Nasib Nelayan Perbatasan Anambas Kian Memprihatinkan
Oleh : Fredy Silalahi
Rabu | 06-10-2021 | 19:08 WIB
kapal-ikan-anambas.jpg
Kapal-kapal ikan nelayan Anambas yang digunakan menangkap ikan di lepas pantai. (Tim)

BATAMTODAY.COM, Anambas - Hasil tangkapan nelayan lepas pantai mengalami penurunan yang signifikan pada tahun 2020 lalu. Pasalnya, banyak nelayan lepas pantai diintimidasi oleh pelaku illegal fishing yang mayoritas berbendera negara asing. Hal tersebut memaksa para nelayan Anambas untuk meninggalkan lokasi penangkapan ikan demi menjaga keselamatan.

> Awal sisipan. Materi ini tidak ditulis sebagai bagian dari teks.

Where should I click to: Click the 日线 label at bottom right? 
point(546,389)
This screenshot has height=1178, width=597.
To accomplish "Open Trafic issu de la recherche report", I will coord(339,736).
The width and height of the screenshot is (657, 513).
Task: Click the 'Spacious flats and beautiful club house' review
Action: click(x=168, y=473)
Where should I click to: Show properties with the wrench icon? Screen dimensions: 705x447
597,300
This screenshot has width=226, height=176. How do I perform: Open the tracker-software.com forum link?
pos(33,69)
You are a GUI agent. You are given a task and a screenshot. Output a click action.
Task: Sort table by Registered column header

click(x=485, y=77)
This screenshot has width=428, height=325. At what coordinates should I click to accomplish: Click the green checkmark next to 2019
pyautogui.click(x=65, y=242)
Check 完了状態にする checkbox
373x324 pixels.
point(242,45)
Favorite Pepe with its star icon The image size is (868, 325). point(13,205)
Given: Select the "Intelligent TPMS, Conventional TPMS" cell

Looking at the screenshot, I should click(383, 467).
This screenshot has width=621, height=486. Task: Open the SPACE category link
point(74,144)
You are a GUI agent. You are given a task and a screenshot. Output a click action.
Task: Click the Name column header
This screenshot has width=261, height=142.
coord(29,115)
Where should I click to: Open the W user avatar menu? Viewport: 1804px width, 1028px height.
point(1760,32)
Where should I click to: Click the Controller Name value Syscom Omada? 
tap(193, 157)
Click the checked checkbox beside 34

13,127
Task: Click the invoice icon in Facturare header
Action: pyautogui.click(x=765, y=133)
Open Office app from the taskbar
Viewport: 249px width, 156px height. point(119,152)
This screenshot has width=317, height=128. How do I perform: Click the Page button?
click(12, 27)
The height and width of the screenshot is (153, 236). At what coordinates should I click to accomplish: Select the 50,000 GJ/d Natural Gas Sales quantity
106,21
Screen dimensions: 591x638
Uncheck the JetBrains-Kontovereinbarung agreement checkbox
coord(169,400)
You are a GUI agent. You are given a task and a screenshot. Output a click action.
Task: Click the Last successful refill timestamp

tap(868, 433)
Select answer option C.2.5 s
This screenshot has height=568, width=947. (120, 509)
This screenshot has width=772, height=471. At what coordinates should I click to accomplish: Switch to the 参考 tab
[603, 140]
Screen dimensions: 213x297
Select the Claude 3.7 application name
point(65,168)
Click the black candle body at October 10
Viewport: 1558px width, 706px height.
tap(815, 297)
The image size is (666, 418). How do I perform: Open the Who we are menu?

Sekretaris Himpunan Nelayan Seluruh Indonesia (HNSI) Cabang Kepulauan Anambas, Dedy Syahputra menyampaikan, alasan nelayan lepas pantai untuk meninggalkan lokasi penangkapan ikan di lepas pantai ketika bertemu dengan nelayan asing yaitu, nelayan asing menggunakan pukat harimau yang ditarik oleh 2 unit kapal. Hal tersebut sangat mengganggu para nelayan lepas pantai, karena rawan akan terseret oleh jaring.

"Sesuai data yang kami kumpulkan pada tahun 2020 lalu, banyak nelayan kita yang mengeluh karena hasil tangkapannya menurun. Ini disebabkan karena banyaknya kapal ikan asing yang memasuki zona ekonomi eksklusif (ZEE). Dengan kata lain, pada tahun 2020 lalu, pelaku illegal fishing lebih menikmati hasil laut kita dibandingkan nelayan lokal, dimana terdata hasil tangkap sebanyak 20.858 kg dibandingkan tahun sebelumnya sebanyak 23.232 kg," terang Dedy Syahputra, belum lama ini.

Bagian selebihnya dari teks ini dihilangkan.